Problem description:
Please rewrite the rows from the start through the line containing "pyautogui.click(x=304, y=536)", requests included, offsetting every coordinate in the answers by 57. Omit the pictures from your reply.

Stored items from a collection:
>>>
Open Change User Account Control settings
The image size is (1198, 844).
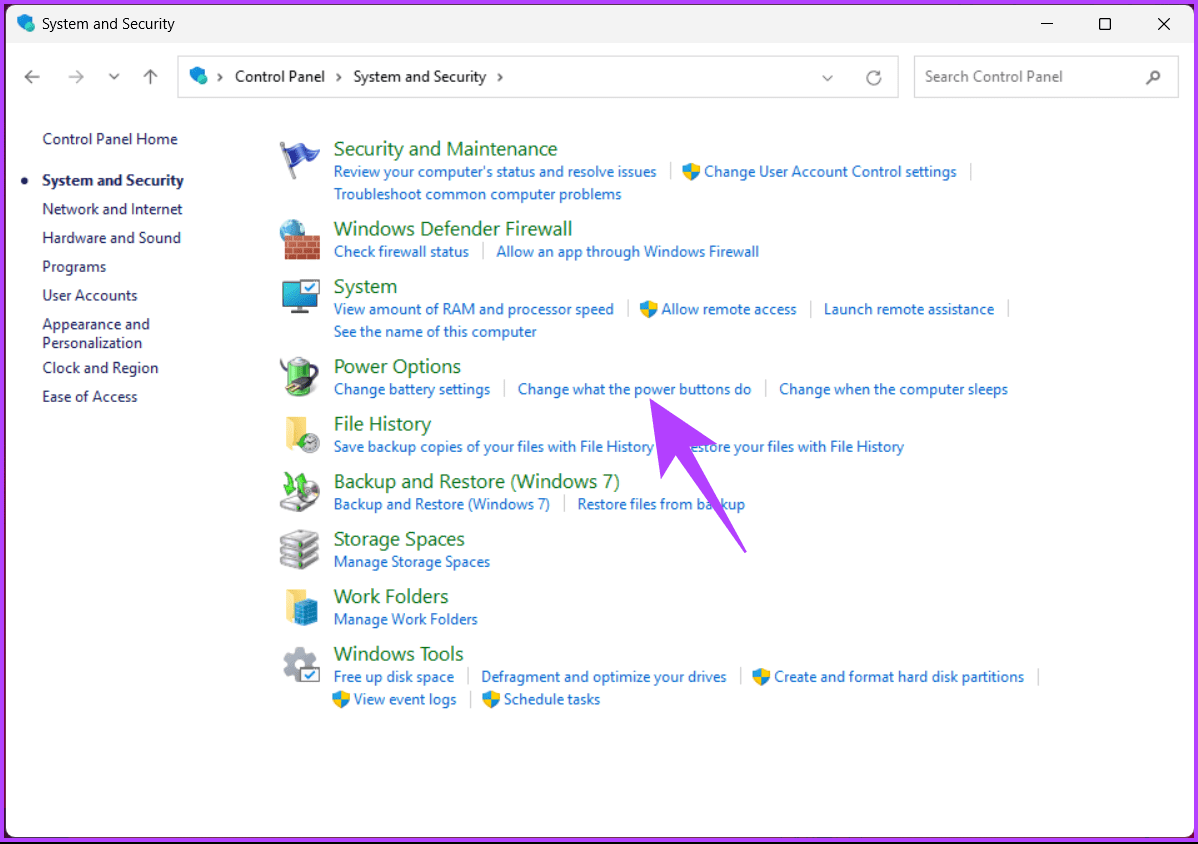830,172
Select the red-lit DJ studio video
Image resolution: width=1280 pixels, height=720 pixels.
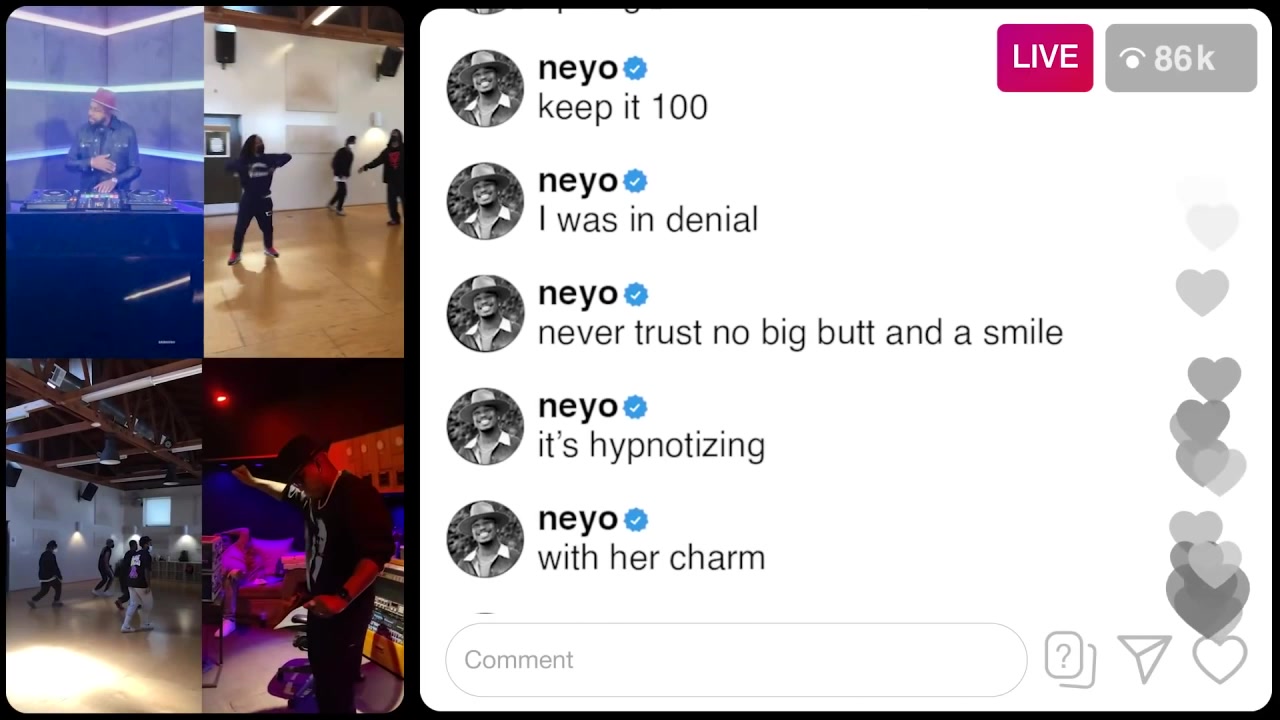pyautogui.click(x=304, y=536)
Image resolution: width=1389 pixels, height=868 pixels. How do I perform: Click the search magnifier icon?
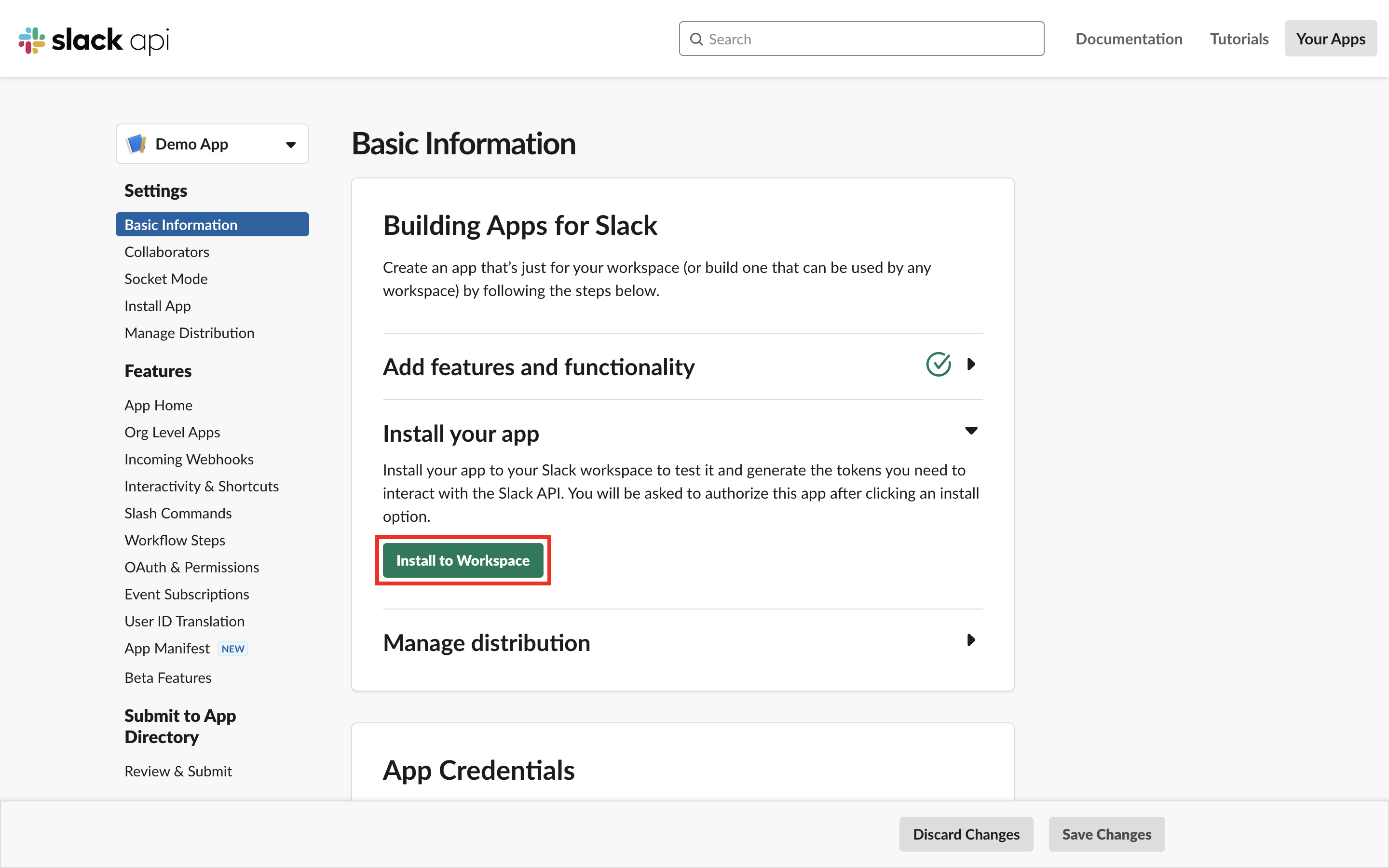(696, 39)
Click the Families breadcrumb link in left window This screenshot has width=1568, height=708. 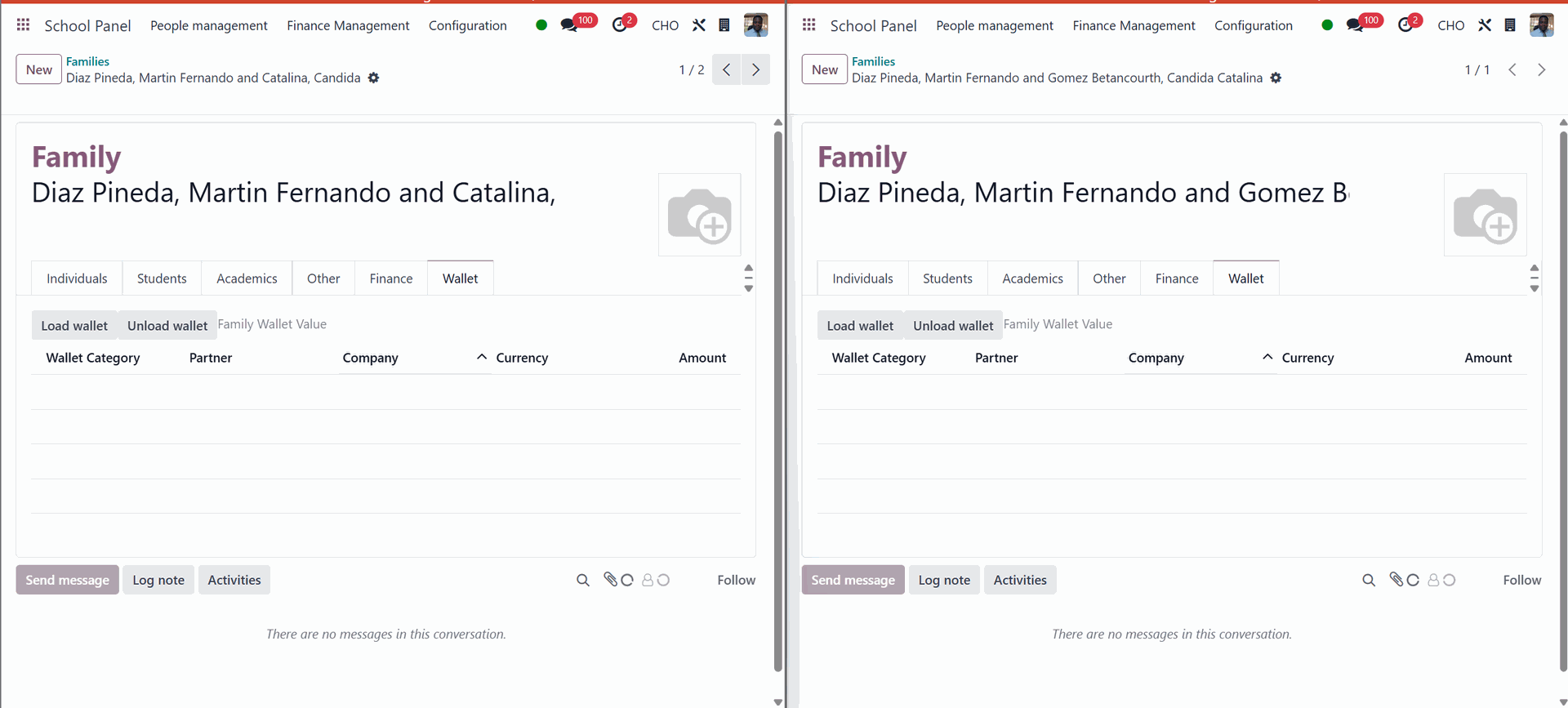87,61
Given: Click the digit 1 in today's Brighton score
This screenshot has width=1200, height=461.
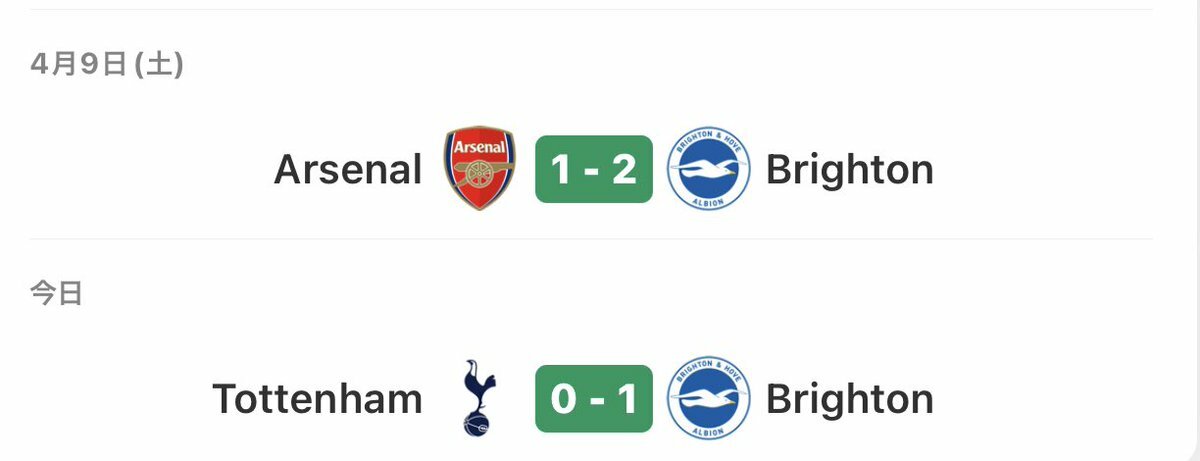Looking at the screenshot, I should pos(628,400).
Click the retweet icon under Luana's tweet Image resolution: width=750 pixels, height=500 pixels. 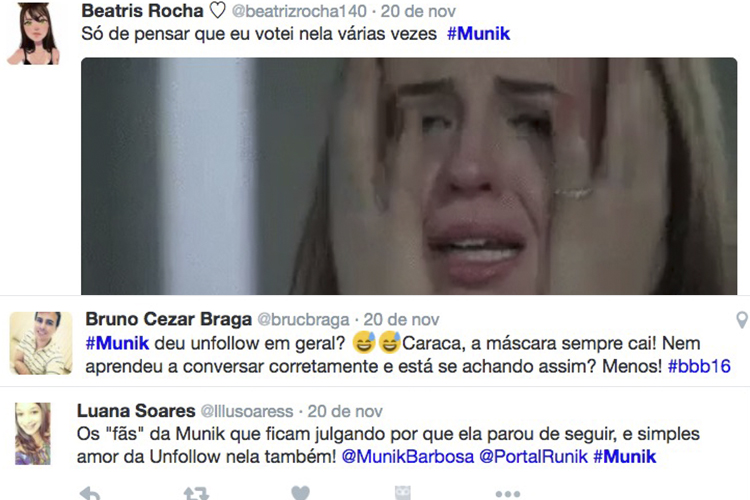coord(196,493)
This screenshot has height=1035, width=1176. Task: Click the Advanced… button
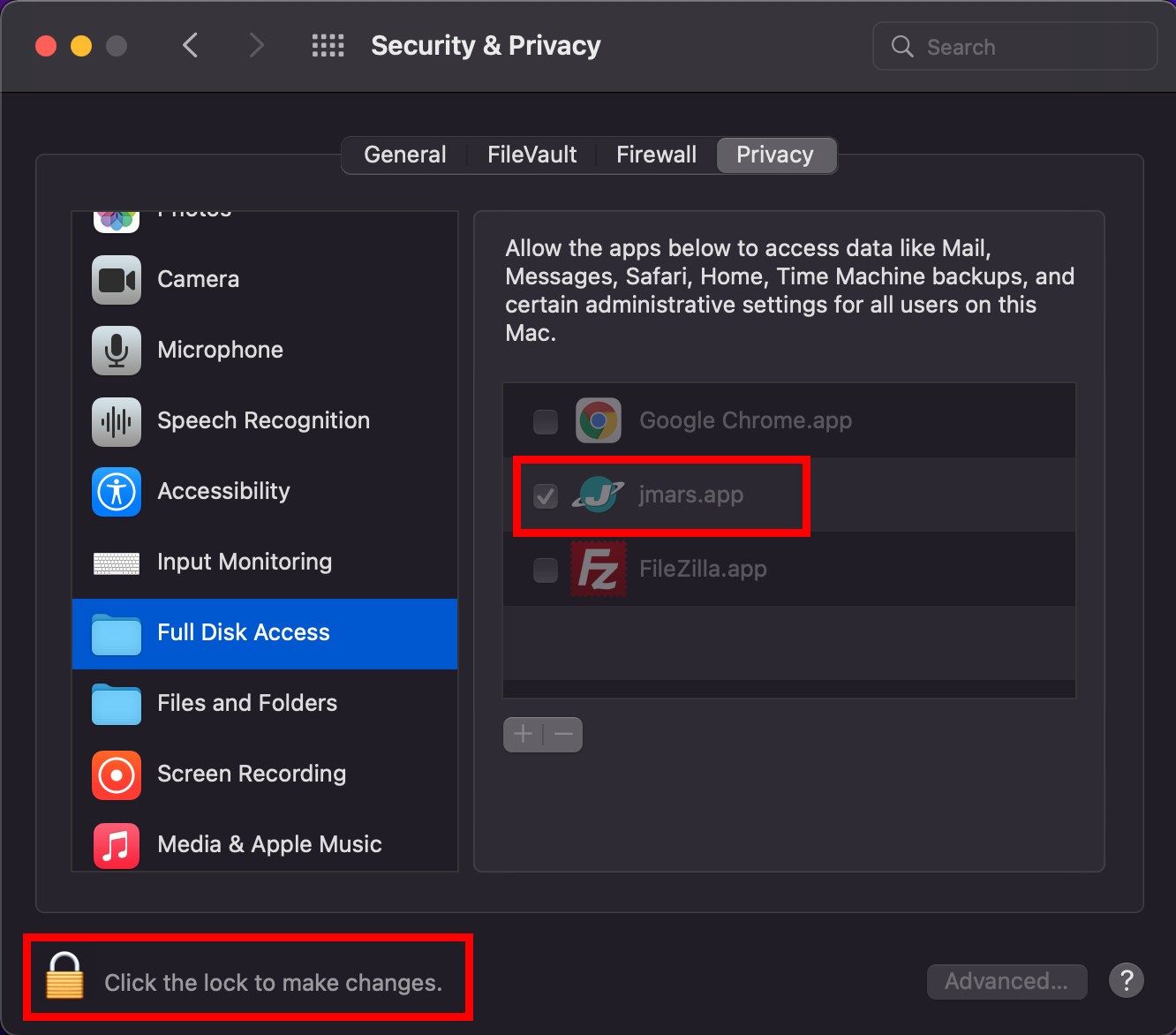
<<<
Worked solution:
Open Change User Account Control settings
The image size is (1198, 844).
887,229
Select the red-lit DJ studio video
Image resolution: width=1280 pixels, height=720 pixels.
pyautogui.click(x=361, y=593)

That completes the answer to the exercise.